Saved entries |
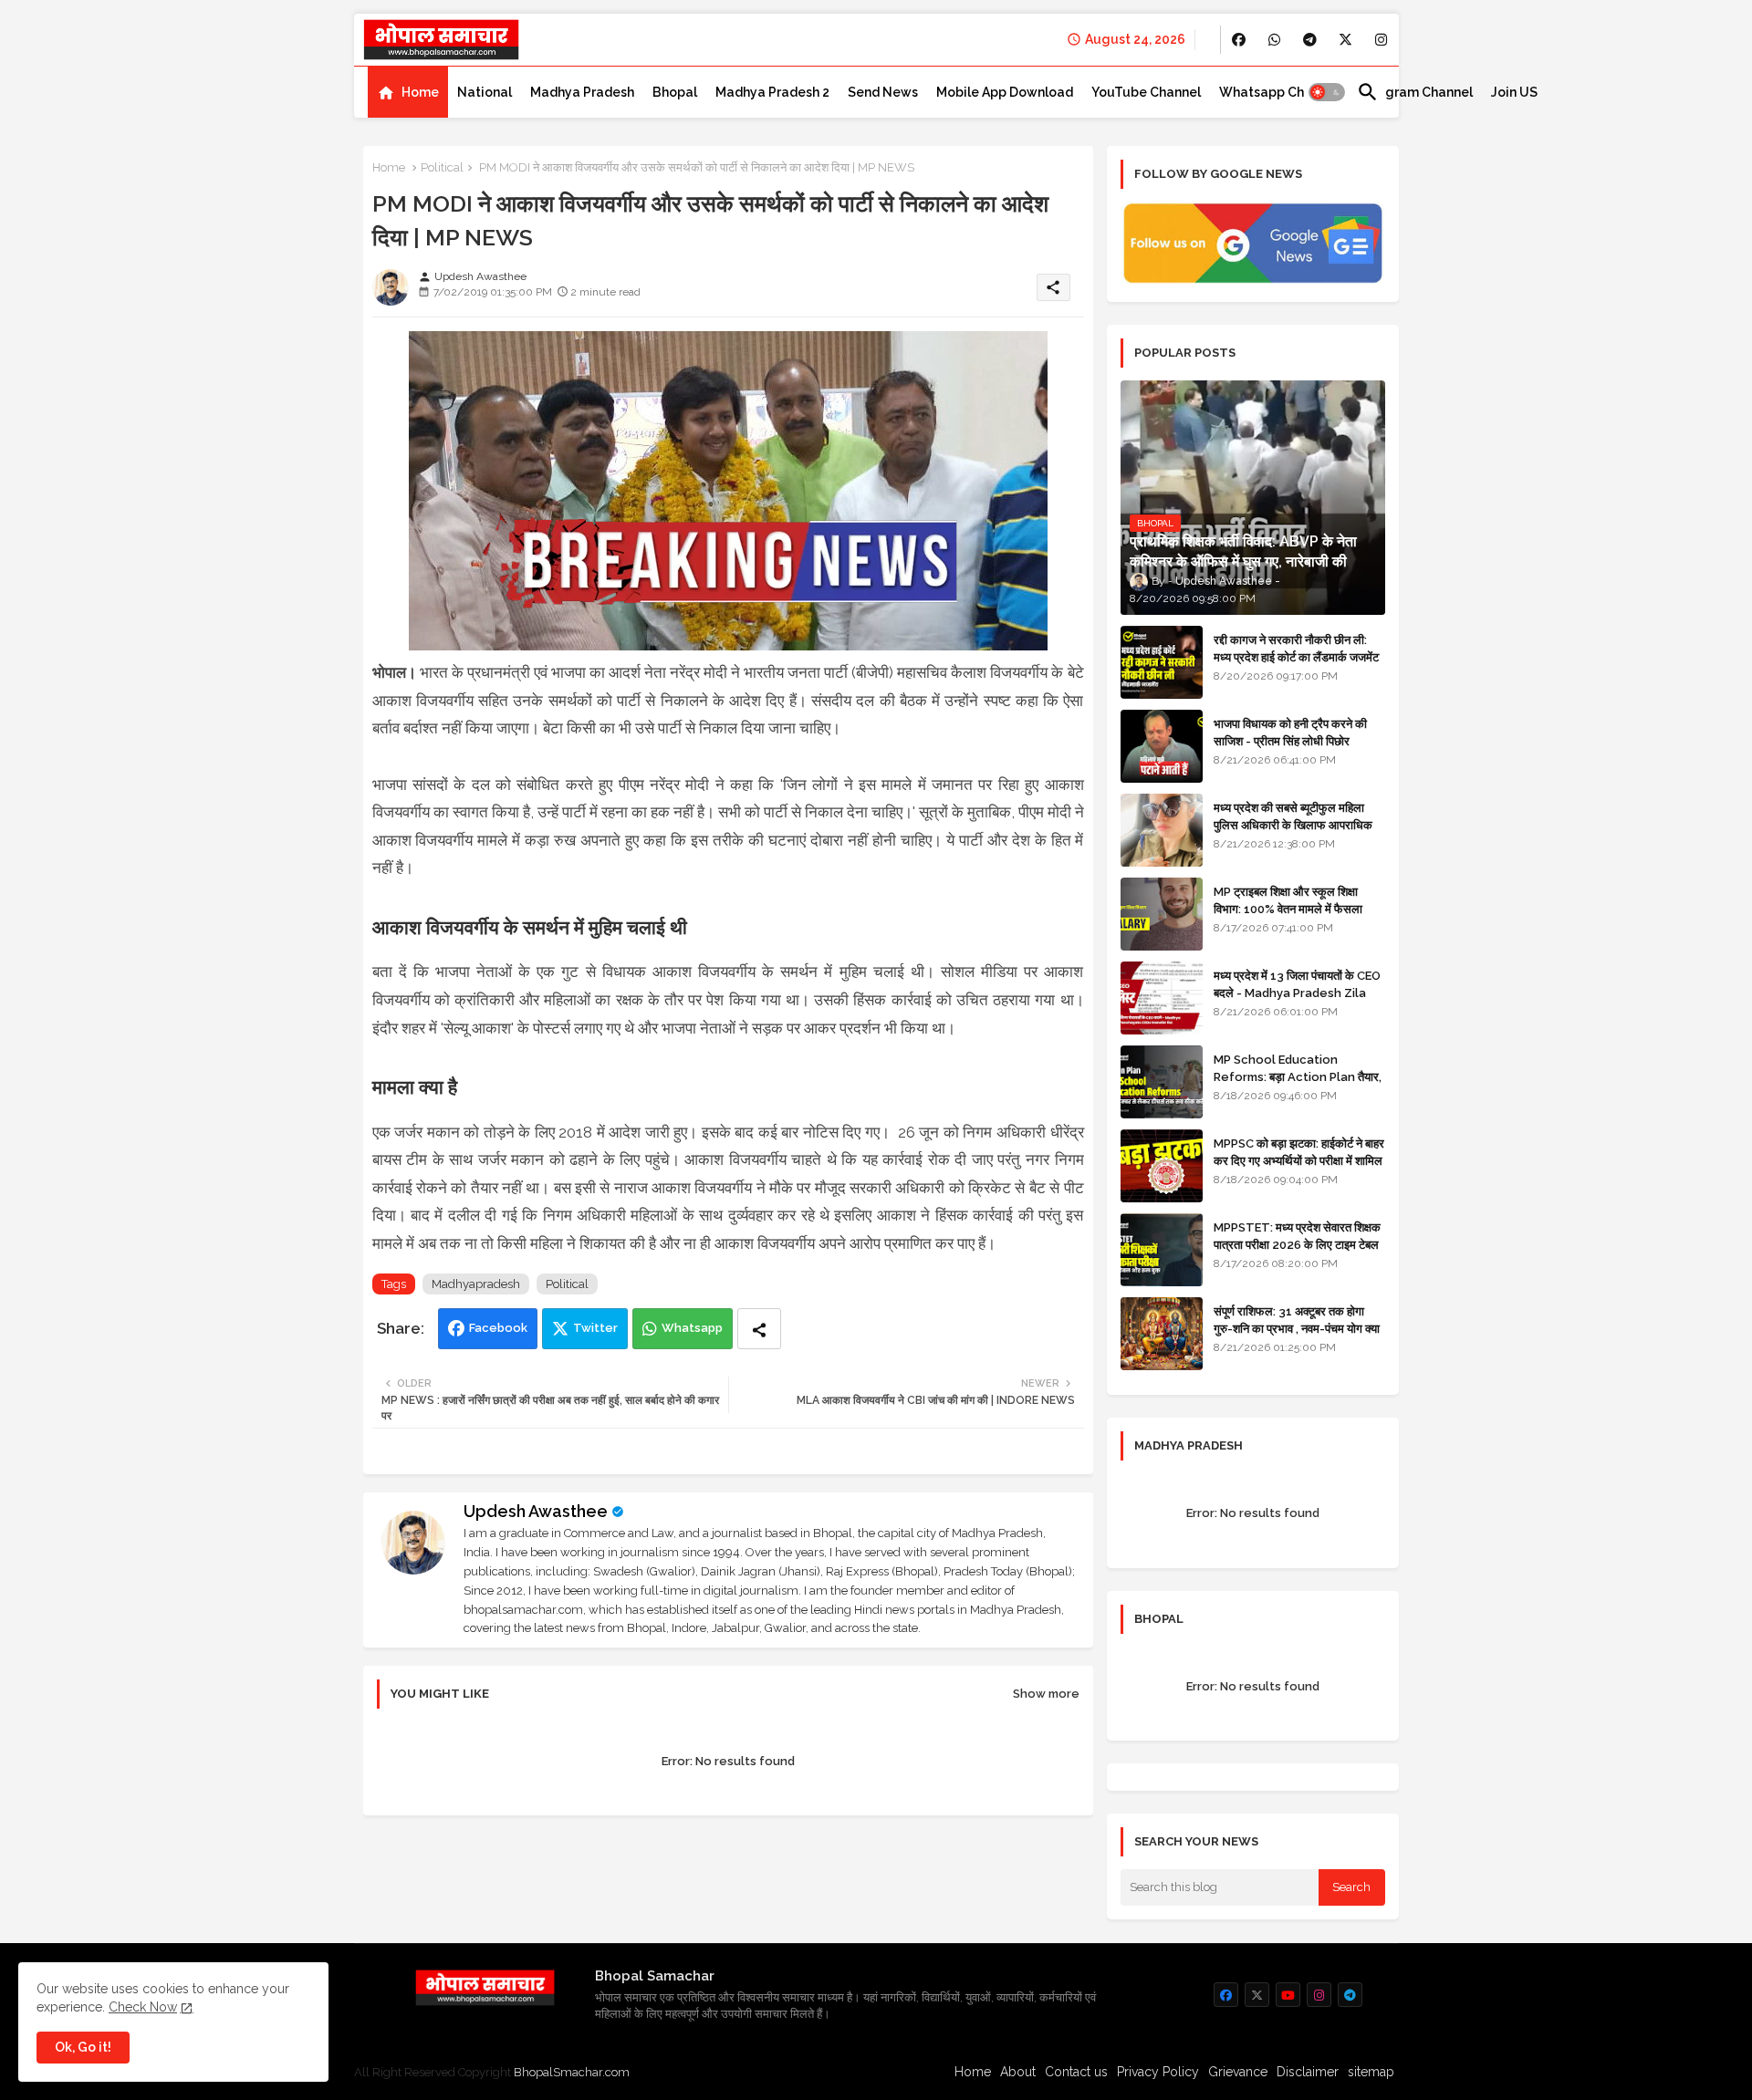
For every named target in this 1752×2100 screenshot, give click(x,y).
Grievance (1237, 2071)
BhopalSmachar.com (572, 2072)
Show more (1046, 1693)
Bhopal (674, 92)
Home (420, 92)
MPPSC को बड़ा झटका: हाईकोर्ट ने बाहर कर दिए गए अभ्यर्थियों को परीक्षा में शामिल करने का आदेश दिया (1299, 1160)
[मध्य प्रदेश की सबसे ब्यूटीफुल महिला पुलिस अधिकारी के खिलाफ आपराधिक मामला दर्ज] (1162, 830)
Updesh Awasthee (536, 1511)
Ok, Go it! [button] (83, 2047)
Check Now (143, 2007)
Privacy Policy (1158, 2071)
* * *
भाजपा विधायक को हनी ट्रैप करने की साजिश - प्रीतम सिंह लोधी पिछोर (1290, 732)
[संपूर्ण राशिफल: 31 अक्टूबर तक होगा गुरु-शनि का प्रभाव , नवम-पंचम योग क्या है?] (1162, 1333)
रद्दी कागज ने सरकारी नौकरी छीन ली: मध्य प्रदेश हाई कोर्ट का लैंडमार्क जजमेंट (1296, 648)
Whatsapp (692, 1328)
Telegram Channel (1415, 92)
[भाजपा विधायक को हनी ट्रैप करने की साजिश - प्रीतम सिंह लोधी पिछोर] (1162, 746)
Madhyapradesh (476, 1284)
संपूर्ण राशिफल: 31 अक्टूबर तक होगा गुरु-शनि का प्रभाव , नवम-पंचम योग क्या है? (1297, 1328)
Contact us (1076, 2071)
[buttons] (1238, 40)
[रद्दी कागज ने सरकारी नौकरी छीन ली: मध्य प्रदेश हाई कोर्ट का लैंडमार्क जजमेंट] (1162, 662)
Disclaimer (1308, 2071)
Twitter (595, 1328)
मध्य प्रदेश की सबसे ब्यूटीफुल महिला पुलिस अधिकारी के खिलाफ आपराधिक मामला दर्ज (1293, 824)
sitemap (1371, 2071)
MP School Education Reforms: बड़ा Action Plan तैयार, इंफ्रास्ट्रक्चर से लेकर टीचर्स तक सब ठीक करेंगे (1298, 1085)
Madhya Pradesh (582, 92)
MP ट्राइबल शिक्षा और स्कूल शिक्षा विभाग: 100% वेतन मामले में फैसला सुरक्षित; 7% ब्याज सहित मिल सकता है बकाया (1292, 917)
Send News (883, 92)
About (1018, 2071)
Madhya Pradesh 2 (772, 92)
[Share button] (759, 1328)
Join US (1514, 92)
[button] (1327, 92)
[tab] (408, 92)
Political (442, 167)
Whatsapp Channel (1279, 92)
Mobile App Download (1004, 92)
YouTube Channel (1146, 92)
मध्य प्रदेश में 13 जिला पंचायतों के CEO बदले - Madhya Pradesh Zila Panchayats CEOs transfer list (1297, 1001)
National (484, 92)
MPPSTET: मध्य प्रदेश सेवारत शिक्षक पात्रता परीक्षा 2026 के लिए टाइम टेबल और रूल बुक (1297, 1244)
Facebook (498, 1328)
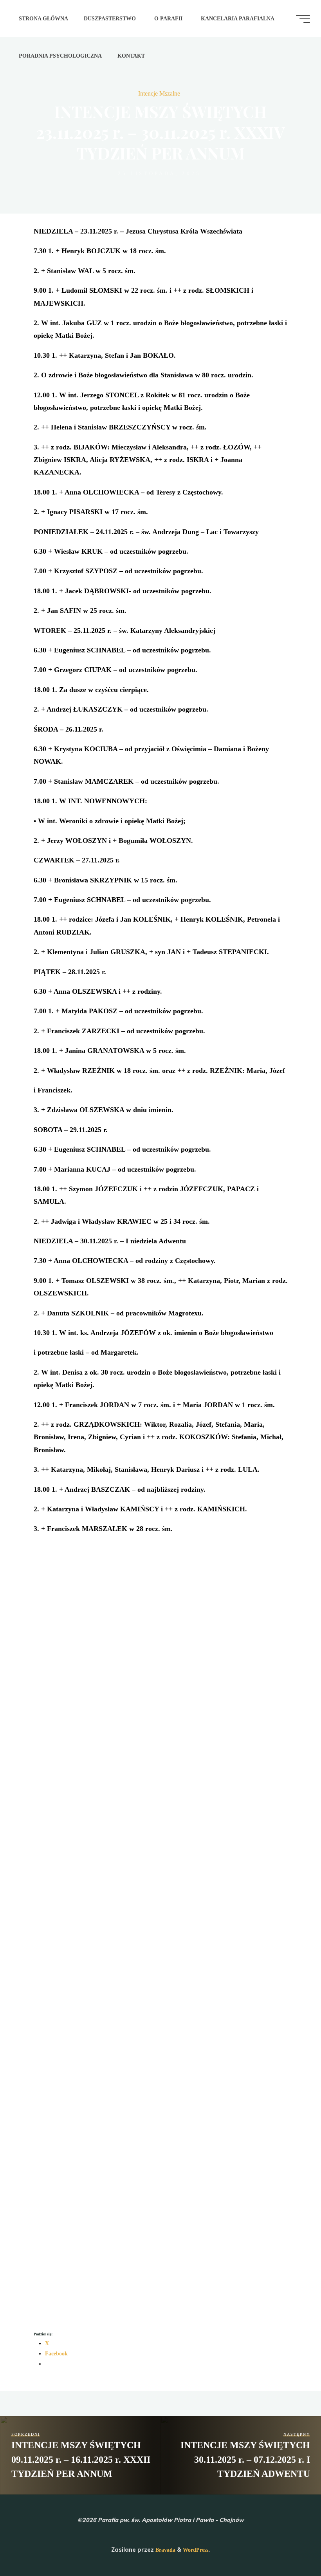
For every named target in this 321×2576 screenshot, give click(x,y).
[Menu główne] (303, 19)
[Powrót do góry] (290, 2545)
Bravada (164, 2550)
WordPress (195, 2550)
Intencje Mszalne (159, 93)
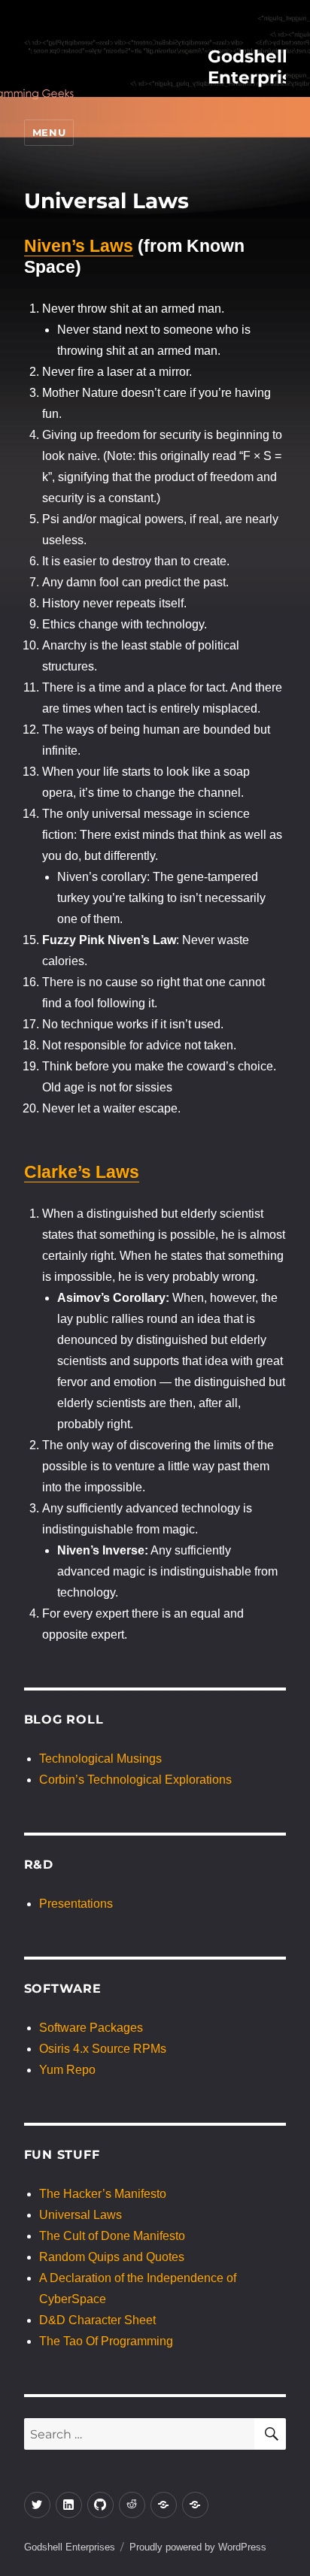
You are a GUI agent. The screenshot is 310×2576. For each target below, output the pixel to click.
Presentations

Exercise goal | Return exactly the lines above from the line that has "For every named target in this 1752×2100" through the line that has "Privacy Policy (1158, 2071)", inclusive, and nothing else.

Task solution |
For every named target in this 1752×2100 screenshot, give click(x,y).
Grievance (1237, 2071)
BhopalSmachar.com (572, 2072)
Show more (1046, 1693)
Bhopal (674, 92)
Home (420, 92)
MPPSC को बड़ा झटका: हाईकोर्ट ने बाहर कर दिए गए अभ्यर्थियों को परीक्षा में शामिल करने का आदेश दिया (1299, 1160)
[मध्य प्रदेश की सबसे ब्यूटीफुल महिला पुलिस अधिकारी के खिलाफ आपराधिक मामला दर्ज] (1162, 830)
Updesh Awasthee (536, 1511)
Ok, Go it! [button] (83, 2047)
Check Now (143, 2007)
Privacy Policy (1158, 2071)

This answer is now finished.